Volunteers, educators, artists, and community members celebrate the completion of a collaborative mural project. Walls for Justice brings people together to create public art that reflects neighborhood identity while fostering teamwork, creativity, and a shared sense of belonging. (Photo: Social Media @wallsforjustice)
 

That participation creates ownership.

“When you have participatory action from community members, it gives them ownership of the artwork,” Sam said.

That approach turns murals into tools for storytelling. They become reflections of the people who live there, not decorations placed over them. Residents can see their experiences, struggles, culture, and hopes represented in a permanent public space.

Work also creates healing. Sam said people often leave mural projects feeling better than when they arrived. Painting becomes a shared activity, but also a form of connection. Neighbors who may usually pass each other without speaking suddenly stand side by side, creating something together.

“Not only are we painting and doing something fun, but there’s a social connection,” he said.

Mentorship is another major part of the mission. Sam intentionally works with emerging artists, especially those who may not yet have access to large public art opportunities. He knows talented young artists can be overlooked when institutions repeatedly turn to the same established names.

Through Walls For Justice, he provides opportunities he wished he had earlier in his career. He teaches artists about the tools, technology, planning, and discipline behind large-scale mural work. For him, sharing knowledge is part of the responsibility.

“I don’t like to gatekeep the mural world,” Sam said.

That commitment reflects his larger belief in young people. When artists are trusted with real opportunities, they grow. When communities make space for them, society moves forward.

“When we trust young people more, we’re able to help society take two steps forward,” he said.

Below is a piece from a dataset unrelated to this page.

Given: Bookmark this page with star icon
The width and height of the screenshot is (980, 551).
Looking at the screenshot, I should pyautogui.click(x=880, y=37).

Sam’s identity as a Puerto Rican leader also shapes his work. Living in the United States has not weakened his connection to Puerto Rico or the issues affecting the island. He spoke about the responsibility Puerto Ricans carry to stay aware of crises involving power and justice.

“We still have that strong connection to our island,” he said. “We want to see it thrive.”

That pride is rooted in preservation, community, and the belief that people have a duty to fight for what is right. Sam sees that same spirit in the work of Walls For Justice.

One of the organization’s meaningful works is “We the People of Tomorrow,” located at Philadelphia International Airport in American Airlines baggage claim A. For many travelers, the mural is one of their first impressions of the city. Sam said it was designed to help people recognize something familiar even when they are far from home.

He hopes the mural makes people feel welcomed, warm, and seen.

That is the deeper purpose of Walls For Justice. Each mural carries a different message, but together they form a larger movement. They remind people that art can speak where words fall short. It can hold grief, pride, protest, memory, and possibility at the same time.

For Sam, the work is not simply about painting walls. It is about building a world with more color and courage.